05.10.2009 -

Conferência de países de língua portuguesa encerra Ano Internacional do Planeta Terra

© UNESCO

Evento no Rio conclui atividades nos países de língua portuguesa

Rio de Janeiro, 02/10/2009 – Celebrado pela Organização das Nações Unidas no triênio 2007-2008-2009, o Ano Internacional do Planeta Terra (AIPT) terá suas atividades encerradas pelos países de língua portuguesa em um evento na Academia Brasileira de Ciências (ABC), no Rio de Janeiro, nos próximos dias 5 e 6. A Conferência “Geociências nos Países de Língua Portuguesa: de um Passado Comum para um Futuro de Integração” será aberta nesta segunda-feira (5), às 9 horas, com a presença de representantes da ABC, da UNESCO, do Ministério da Ciência e Tecnologia e da Petrobras, além de eminentes figuras da área geocientífica de Angola, Brasil, Guiné-Bissau, Moçambique e Portugal.

A Conferência tem o objetivo de apresentar e debater a situação do ensino, a prática e o reconhecimento social e governamental das Ciências da Terra nos países de língua portuguesa. Uma mesa-redonda ao final do encontro avaliará o legado do Ano Internacional do Planeta Terra como base de atuações futuras dentro do seu objetivo maior: demonstrar à sociedade a importância crucial das geociências para o bem estar da sociedade no seu dia-a-dia.

Um dos destaques da programação do evento será a apresentação pela Petrobras da palestra “As Geociências em tempos de Pré-Sal”, no dia 05/10 às 11h, seguida de uma conferência do secretário-executivo do Ano Internacional do Planeta Terra, Eduardo de Mulder. À tarde, serão abordados os temas do ensino das Geociências no Brasil e do ensino de Geociências para Professores de Ensino Médio. A partir de 16h30 será possível acompanhar apresentações sobre a situação das Ciências da Terra em Moçambique e Guiné-Bissau.

O Ano será encerrado oficialmente, em âmbito internacional, em novembro próximo em Lisboa, com um grande evento reunindo representantes dos quase 100 países que se envolveram diretamente nas comemorações. Liderado pela UNESCO e pela União Internacional de Ciências Geológicas (IUGS), o AIPT foi proclamado em 2005 pela ONU com o apoio unânime de 191 países. Seu principal objetivo é o de incentivar estudos e pesquisas e, principalmente, divulgar junto à sociedade em geral, políticos, governantes, e formadores de opinião, a importância que as Ciências da Terra têm para o bem-estar e a própria sobrevivência da humanidade.

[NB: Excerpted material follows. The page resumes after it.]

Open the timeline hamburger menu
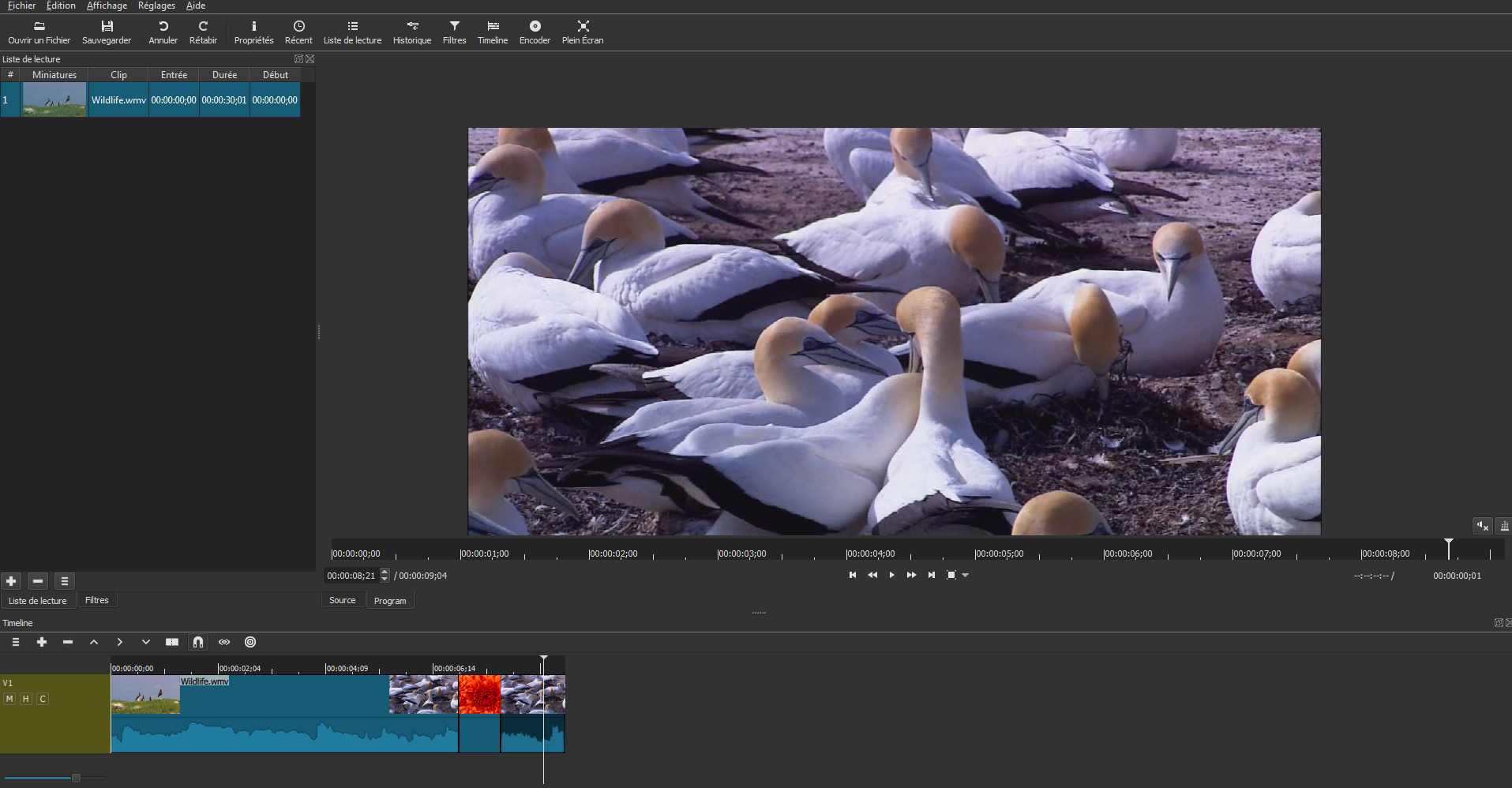This screenshot has width=1512, height=788. point(16,642)
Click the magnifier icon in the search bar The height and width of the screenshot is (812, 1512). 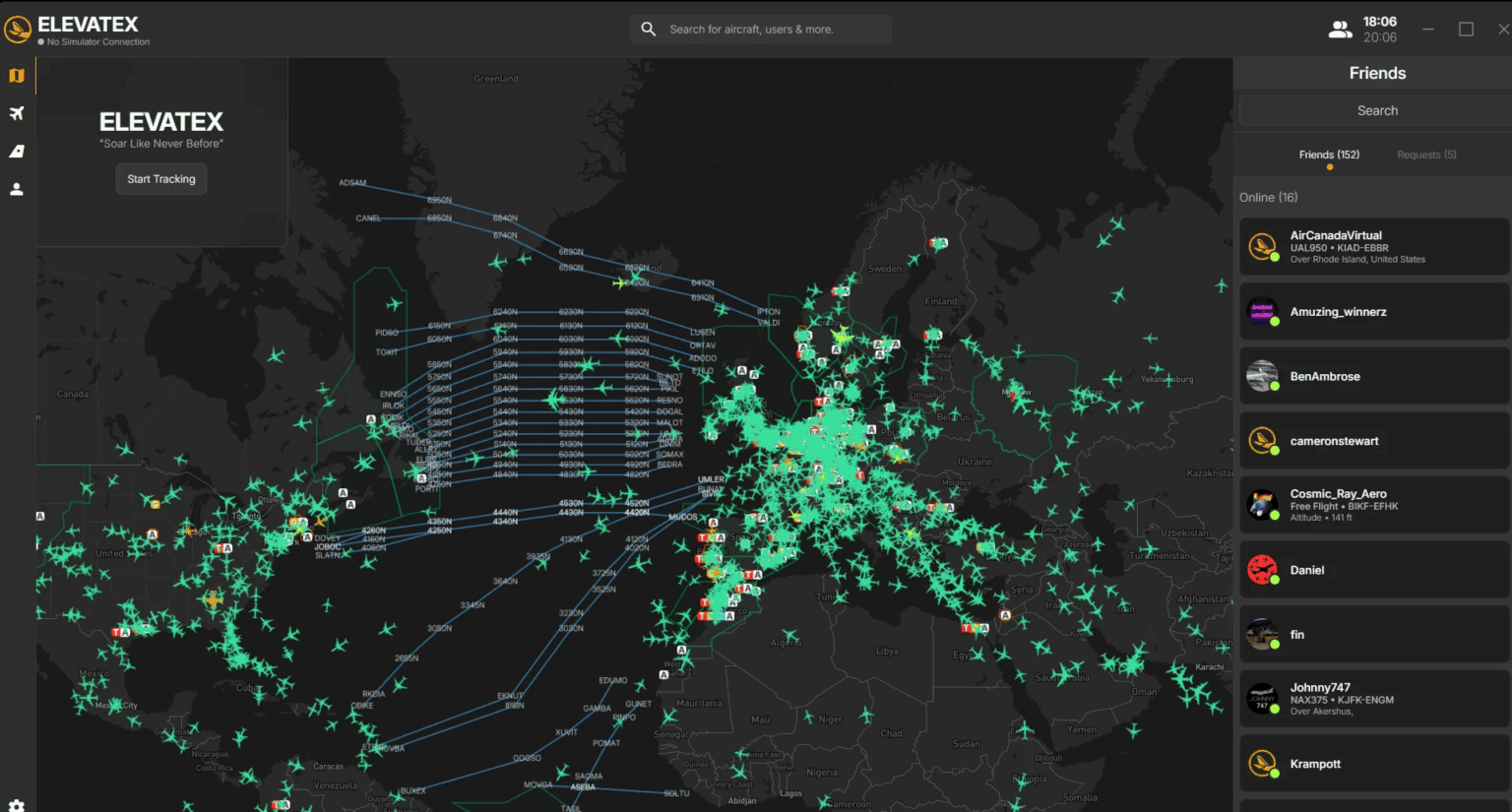(648, 29)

A idéia para essa proclamação, alimentada desde 2000 pela IUGS, baseou-se no fato de que o pouco conhecimento da sociedade mundial sobre a influência das geociências em suas vidas tem contribuído para problemas tais como: o aproveitamento desordenado de vários recursos naturais de nosso planeta, o aumento de fontes poluidoras, a degradação física ambiental, a aceleração das mudanças climáticas e para muitos dos desastres naturais, além da incidência de doenças que poderiam ser evitadas ou minimizadas. A tragédia da grande tsunami no Oceano Índico, em dezembro de 2004, que provocou a morte de mais de 260 mil pessoas, veio reforçar a importância da citada proclamação.

Entre os objetivos gerais do AIPT está o de demonstrar o grande potencial das Ciências da Terra na construção de uma sociedade mais segura, sadia e sustentada, e promover a aplicação desse potencial mais eficientemente em benefício da humanidade. Entre seus objetivos específicos estão a necessidade de redução dos riscos dos desastres naturais (ou induzidos) por meio do conhecimento existente ou adquirido; a redução dos problemas de saúde das populações por meio do entendimento dos aspectos médicos das Ciências da Terra; a inovação na descoberta de recursos naturais, aproveitando-os de maneira sustentada; a construção de edificações mais seguras e a necessidade de planejamento para a expansão urbana ordenada; a determinação de fatores não-humanos nas mudanças climáticas; a inovação do conhecimento sobre a ocorrência de recursos naturais (água subterrânea, depósitos minerais e energéticos); e o incentivo ao conhecimento das condições especiais dos fundos oceânicos relevantes para o entendimento da evolução da vida.

Para melhor direcionar essas atividades, a ONU acatou as recomendações de um grupo de 23 cientistas de vários países e elegeu dez temas prioritários para as atividades do AIPT, levando em conta não só a sua influência direta nas populações como as suas debilidades para as gerações futuras: Água Subterrânea, (Mega) cidades, Clima, Crosta e Núcleo Terrestres, Desastres Naturais, Oceanos, Recursos Naturais (Minerais e Energia), Solos, Terra e Saúde e Terra e Vida.